They should also know the concept of minimum viable product (MVP)-based funding, an appreciation for industry trends (and the wider ecosystem of products and vendors). That’s how organizations can transform from “doing Agile” to “being Agile”.6

Proxy product owner must be equipped with deep understanding Agile concepts and data along with high emotional intelligence and humility

For seamless operations and removal of blockers, the product owner consortium needs to have a high-level view of the responsibilities and duties for each team. (see Figure 3). These guidelines help product owners and proxy product owners understand the workflow and objectives of the consortium. Further, the guidelines ensure that the proxy product owner connects the right domain knowledge to the development team and helps the firm navigate subtle processes from different business units during backlog refinement and user story definitions.

Value-driven culture establishment

Beyond onboarding, the proxy product owner and mapping role responsibilities, the Americas unit also shifted from a tactical culture to a business value-driven approach. In a traditional setup, different business units are not aware of pending requirements from others fighting for resources. Hence, most business lines end up pushing their work to be finished ahead of others, creating inefficiencies and slowing the transformation of the whole firm. They are also unaware of the team level objectives and key results (OKRs), and hence, their own roadmap and way of working suffer.

To overcome this challenge, the product owner consortium shared regular updates on the common backlog to all business line owners. This meant that product owners had complete visibility of their team’s bandwidth and the associated challenges.

Figure 3. The product owner’s primary and secondary responsibilities

The product owner’s primary and secondary responsibilities

To further boost transparency, product owners within Agile teams across the manufacturing firm were kept up to date with business objectives and desired outcomes from a business-first standpoint. All product owners in the consortium met every week to bring all stakeholders together, increasing conversation, goodwill, and value. These meetings aimed to prioritize work to ensure each scrum team clearly understand their end goal. This led to increased collaboration among product owners and the scrum team.

Even with this level of transparency, misdirection can still occur. To effectively work, the company adhered to the definition of “ready” – the minimum requirements to move user stories into the common backlog. The manufacturing firm also followed a predefined prioritization mechanism for consistency of operations and ensured that goal setting was transparent and communicated throughout the organization.

That’s how an optimum Agile team was built. These working agreements, together with the additional role of proxy product owner, helped jumpstart Agile teams with small budgets through consolidation of their work through the proxy product owner and the associated guidelines.

A new way of funding initiatives

There was one last challenge to address: accounting. Since each business team was sponsoring only part of the Agile team, it was important that each team got value against their investments. Here, again the principles of Agile, ways of Agile estimation, and customs of calculating work done, posed challenges on balancing payments to work done.
☆ ☆ ☆ ☆ ☆
--- Task ---
Answer from the passage on the product owner consortium:
(a) How often did all product owners in the consortium meet?
(b) What does the definition of "ready" specify?
(c) What was the last challenge to address?
☆ ☆ ☆ ☆ ☆
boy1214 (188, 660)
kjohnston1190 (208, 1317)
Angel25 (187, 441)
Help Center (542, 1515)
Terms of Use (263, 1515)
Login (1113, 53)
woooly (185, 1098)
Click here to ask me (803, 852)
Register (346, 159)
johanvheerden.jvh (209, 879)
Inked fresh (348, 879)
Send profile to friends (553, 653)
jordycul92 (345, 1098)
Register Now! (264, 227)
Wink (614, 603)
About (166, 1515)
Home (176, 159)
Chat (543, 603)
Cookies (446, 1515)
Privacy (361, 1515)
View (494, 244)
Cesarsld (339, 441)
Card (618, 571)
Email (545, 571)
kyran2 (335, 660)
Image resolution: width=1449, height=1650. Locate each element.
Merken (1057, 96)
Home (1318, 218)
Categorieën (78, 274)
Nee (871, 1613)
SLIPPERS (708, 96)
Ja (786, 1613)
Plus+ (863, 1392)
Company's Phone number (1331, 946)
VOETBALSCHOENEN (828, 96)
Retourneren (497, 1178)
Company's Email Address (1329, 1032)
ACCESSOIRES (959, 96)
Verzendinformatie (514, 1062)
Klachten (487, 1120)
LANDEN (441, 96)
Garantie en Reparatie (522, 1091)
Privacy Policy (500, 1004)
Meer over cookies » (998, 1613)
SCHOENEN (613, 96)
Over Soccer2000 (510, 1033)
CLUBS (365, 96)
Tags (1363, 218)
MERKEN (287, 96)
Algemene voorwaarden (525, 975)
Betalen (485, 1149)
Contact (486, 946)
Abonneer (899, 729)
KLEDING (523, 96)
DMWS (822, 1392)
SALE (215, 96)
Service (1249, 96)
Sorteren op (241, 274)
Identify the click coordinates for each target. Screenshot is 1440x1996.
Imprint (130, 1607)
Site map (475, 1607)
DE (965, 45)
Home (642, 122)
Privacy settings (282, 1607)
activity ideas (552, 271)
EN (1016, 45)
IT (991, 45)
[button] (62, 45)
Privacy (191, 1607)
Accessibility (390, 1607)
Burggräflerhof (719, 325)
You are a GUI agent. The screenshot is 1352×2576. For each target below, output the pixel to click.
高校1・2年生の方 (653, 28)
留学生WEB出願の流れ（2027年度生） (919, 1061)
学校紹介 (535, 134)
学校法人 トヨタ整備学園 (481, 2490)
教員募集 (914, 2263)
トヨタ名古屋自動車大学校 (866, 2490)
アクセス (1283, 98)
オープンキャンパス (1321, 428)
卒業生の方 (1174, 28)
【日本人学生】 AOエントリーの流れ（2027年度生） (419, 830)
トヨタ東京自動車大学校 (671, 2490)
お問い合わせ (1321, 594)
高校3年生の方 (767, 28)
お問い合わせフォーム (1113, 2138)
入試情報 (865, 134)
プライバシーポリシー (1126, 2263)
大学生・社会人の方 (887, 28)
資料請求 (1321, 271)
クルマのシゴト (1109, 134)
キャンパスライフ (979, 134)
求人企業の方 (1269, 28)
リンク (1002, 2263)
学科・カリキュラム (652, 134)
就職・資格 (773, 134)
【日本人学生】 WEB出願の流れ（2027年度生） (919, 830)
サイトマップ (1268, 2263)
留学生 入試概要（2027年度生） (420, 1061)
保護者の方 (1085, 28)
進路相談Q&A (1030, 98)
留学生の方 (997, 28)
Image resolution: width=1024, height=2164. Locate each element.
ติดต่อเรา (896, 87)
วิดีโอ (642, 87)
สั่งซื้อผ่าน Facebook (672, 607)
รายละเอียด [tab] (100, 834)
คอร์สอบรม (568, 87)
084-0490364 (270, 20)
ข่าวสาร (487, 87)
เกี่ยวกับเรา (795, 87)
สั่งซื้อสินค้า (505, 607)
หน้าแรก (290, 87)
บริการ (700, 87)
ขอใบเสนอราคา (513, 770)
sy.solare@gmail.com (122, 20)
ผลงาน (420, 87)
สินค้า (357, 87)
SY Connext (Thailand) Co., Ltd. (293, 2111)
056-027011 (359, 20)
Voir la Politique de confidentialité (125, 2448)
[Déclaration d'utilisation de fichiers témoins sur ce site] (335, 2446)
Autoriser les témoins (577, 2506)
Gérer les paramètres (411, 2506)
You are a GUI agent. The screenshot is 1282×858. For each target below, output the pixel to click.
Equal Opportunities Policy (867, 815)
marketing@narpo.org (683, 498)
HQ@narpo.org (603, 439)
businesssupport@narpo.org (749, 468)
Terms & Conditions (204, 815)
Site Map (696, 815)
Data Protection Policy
☆ ☆ ☆ ☆ ☆
--- Result of this exercise ---
(a) Every week.
(b) The minimum requirements to move user stories into the common backlog.
(c) Accounting.